The US Senate has two more sittings this week: on New Year’s Eve (US time) and on Wednesday, January 2, which is the last sitting day of the 115th Congress
In those sessions, the Senate will discuss the current partial shutdown of the US government and will process bills sent over from the House of Representatives and other legislative matters.
The Senate also has before it the nomination of Arthur Culvahouse, Jr. (or AB Culvahouse) to be the new US Ambassador to Australia. On December 13, Culvahouse was approved by the Senate Foreign Relations Committee and his nomination sent to the full Senate for approval. It now sits on what is known as the Executive Calendar, and is therefore eligible to be called up for a vote.
Although the Senate has met several times since December 13, no action has been taken on the Culvahouse nomination.
Any pending business not completed by the time the Senate adjourns on January 2 will be terminated; there is no carryover to the new Congress that begins Thursday, January 3.
It is customary on the Senate’s last sitting days for baskets of cleared, noncontroversial nominations – with the specific agreed nominees worked out by the Senate’s leaders – to be processed by unanimous consent.
“If the work has been done by the Senate Republican and Democratic leaders, together with the bipartisan leaders of the Senate Foreign Relations Committee, so that the Culvahouse nomination is given priority now as the Senate concludes its business, there is a good chance we will have a new US Ambassador to Australia confirmed by Wednesday,” said Visiting Fellow Bruce Wolpe.
“However, if the Senate fails to act, the whole process will have to begin again in the new Congress that convenes Thursday: Culvahouse nominated again by the president to the Senate, and new hearings in the Senate Foreign Relations Committee, and ultimately a vote on the Senate floor at some point later this year.”
At a functional level, the alliance continues to work just fine, but the sooner this happens the better.
Senior Fellow Charles Edel said Culvahouse’s background, knowledge of government, and broad bipartisan appeal make him a superb candidate and one likely to hit the ground running.

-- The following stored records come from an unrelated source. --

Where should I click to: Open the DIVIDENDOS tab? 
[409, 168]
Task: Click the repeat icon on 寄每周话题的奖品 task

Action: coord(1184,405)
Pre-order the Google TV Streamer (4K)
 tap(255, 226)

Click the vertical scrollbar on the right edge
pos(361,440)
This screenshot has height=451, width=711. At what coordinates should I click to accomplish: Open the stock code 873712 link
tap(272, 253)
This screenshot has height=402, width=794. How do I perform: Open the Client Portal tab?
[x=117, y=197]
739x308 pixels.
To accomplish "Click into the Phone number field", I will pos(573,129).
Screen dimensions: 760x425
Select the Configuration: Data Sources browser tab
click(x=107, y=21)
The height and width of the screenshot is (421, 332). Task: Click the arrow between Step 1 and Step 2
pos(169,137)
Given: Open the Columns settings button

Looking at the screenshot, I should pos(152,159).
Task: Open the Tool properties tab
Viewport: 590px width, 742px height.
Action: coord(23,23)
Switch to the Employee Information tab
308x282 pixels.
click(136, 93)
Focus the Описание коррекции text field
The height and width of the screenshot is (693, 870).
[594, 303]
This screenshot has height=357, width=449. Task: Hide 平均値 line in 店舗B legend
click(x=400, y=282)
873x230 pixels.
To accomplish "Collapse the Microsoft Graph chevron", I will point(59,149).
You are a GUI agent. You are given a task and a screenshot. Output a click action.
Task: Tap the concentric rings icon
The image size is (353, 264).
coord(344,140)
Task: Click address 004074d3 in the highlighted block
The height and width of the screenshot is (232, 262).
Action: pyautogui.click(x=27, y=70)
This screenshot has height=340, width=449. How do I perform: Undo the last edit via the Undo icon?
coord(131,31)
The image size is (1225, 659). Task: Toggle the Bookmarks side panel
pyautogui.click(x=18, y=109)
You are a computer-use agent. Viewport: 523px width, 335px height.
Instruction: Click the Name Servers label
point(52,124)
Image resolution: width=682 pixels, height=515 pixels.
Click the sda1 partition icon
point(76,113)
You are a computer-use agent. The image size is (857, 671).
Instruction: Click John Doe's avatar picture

"As someone with extensive experience in both the private sector and in national security, he should be able to help advance Australian-American cooperation across both the economic and security sectors," Edel said.
"During a government shutdown, ambassadorial nominations are probably not the highest priority of the US Congress. At a functional level, the alliance continues to work just fine, but the sooner this happens the better — especially at a time when there are so many important issues of collective concern that our two countries face as allies."